I wrote last time about competitive happiness.  I came to the conclusion that it was a Bad Thing and counterproductive.  However I don’t think all competition is bad.  I am pretty naturally competitive.  I love competitive sports and have been known to instigate a late-night race for no good reason except a bit too much red wine.  I care about winning too, but the fun of the competition is my main motivation. So I don’t think competition is always bad.

I tutor a couple of boys in maths, and when they are messing around, I challenge them to race to complete the problems.  Suddenly their heads go down and pens start scribbling.  Manipulative? Possibly.  Effective?

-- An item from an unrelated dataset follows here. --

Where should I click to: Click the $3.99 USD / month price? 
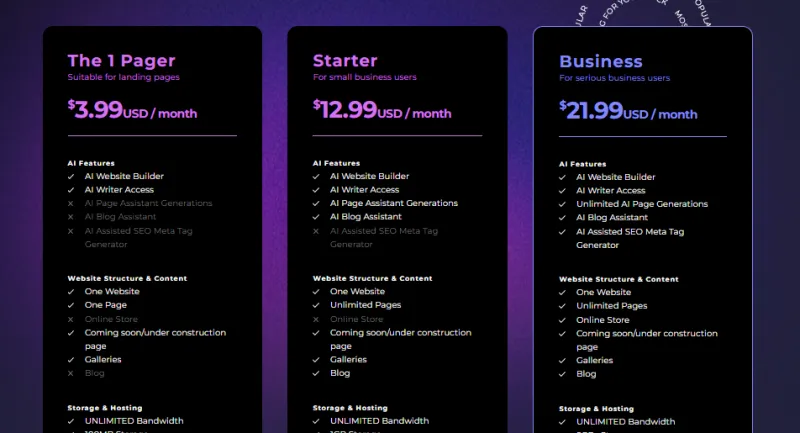(x=132, y=110)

Definitely.

This shows the positive and the negative sides of competition.  On the one hand, it can make a relatively boring task fun.  But on the other, it can motivate you do something you wouldn’t otherwise choose to do.  If that’s good for you, like learning maths, great.  But if that’s bad for you, like taking a job or marrying someone you don’t like because it’s what everyone else wants, it’s bad.  Employers use competition to motivate people to stay late and work hard so they can climb up a shrinking pyramid.  Potential mates encourage suitors they don’t really like to hang around so that the one they want feels like they are winning a competition to get them.

Another problem with being motivated by competition is that you can feel demotivated if you are loosing.  This can be a fall-out of introducing competition at work to get results, e.g. through performance-related pay.  There is a lot of literature on this in management theory – you can actually demotivate staff by introducing perfomance-related pay.  In addition, by introducing an extrinsic reward for a job (such as performance-related pay) you can undermine the intrinsic reward of doing the job (e.g. doing a good job for the sake of it).

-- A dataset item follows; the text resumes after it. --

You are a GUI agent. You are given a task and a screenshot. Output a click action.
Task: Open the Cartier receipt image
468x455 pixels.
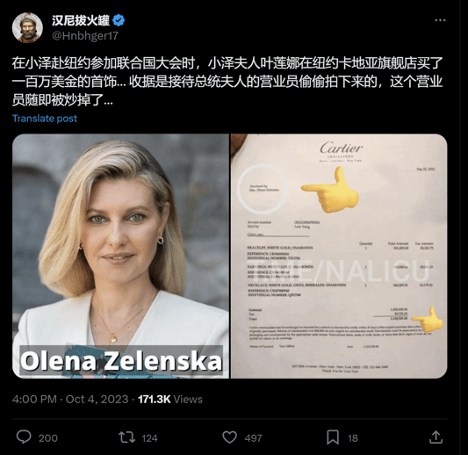pos(339,256)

I think another problem with competition is that it can lead to burnout.  If you are motivated by competition, you are likely to work more hours than would be optimal for your wellbeing if you weren’t competing.  So creating competition might squeeze more out of people in the short-term but in the long term they may exhaust themselves.

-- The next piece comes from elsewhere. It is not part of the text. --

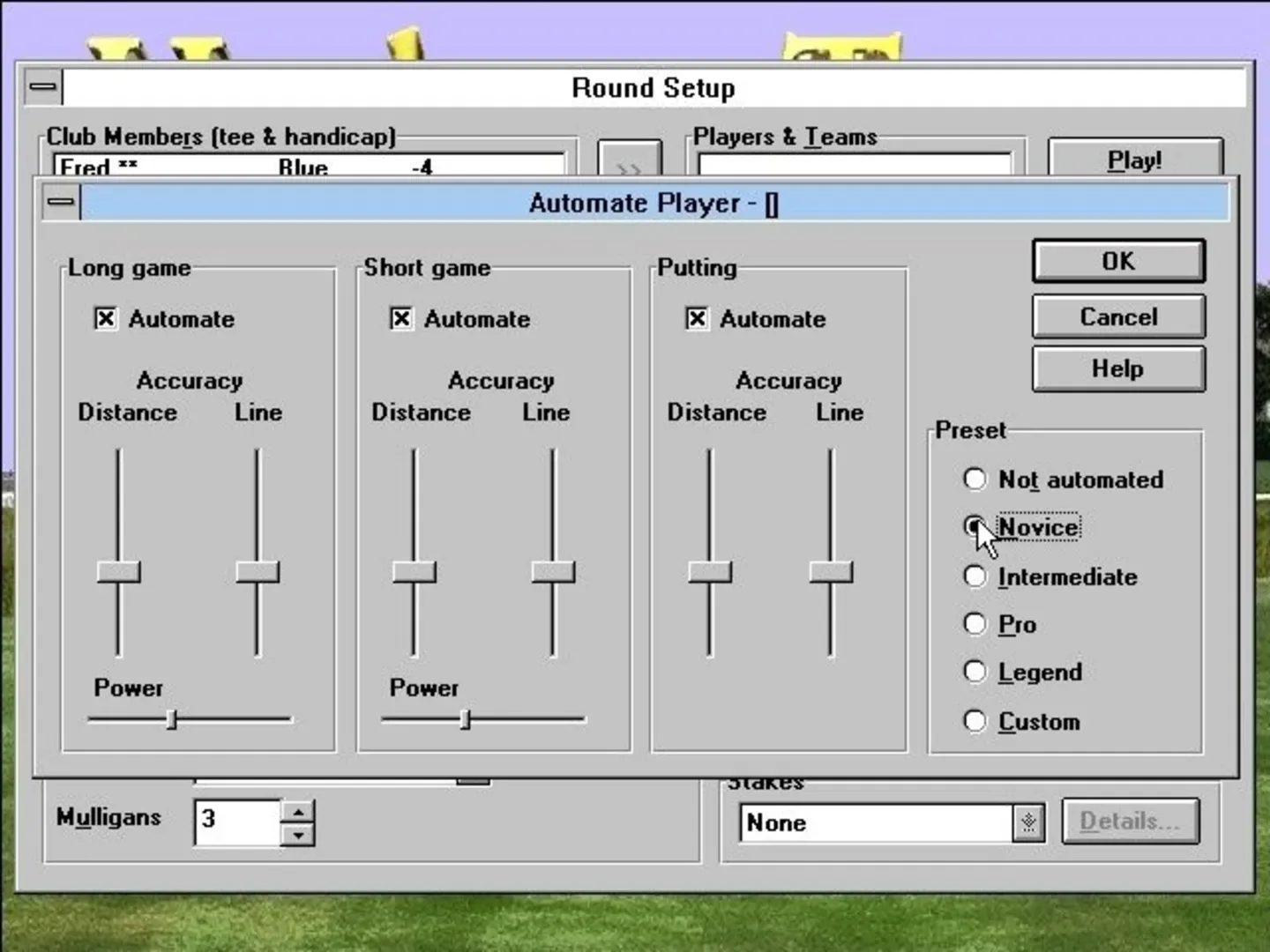The height and width of the screenshot is (952, 1270).
Task: Uncheck Automate for Long game
Action: (106, 318)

Finally, it can lead to bad decisions.  If your motivation comes from doing a good job for its own sake, you are less likely to cut corners and take shortcuts to win the competition.  Just look at Volkswagen…

Competition is not bad.  It underpins the free market and is partly why we humans are so successful.  It can also be a lot of fun.  But it needs to be balanced with other motivations, and this careful balance needs to be borne in mind when managers introduce incentive schemes and when maths tutors try to encourage young boys to concentrate on mock exam questions.  It’s also worth checking your motivation every now and then, especially if you are naturally competitive like me, to make sure your choices are based on what is fundamentally good for you, rather than on an arbitrary competition you wouldn’t rationally choose to care about.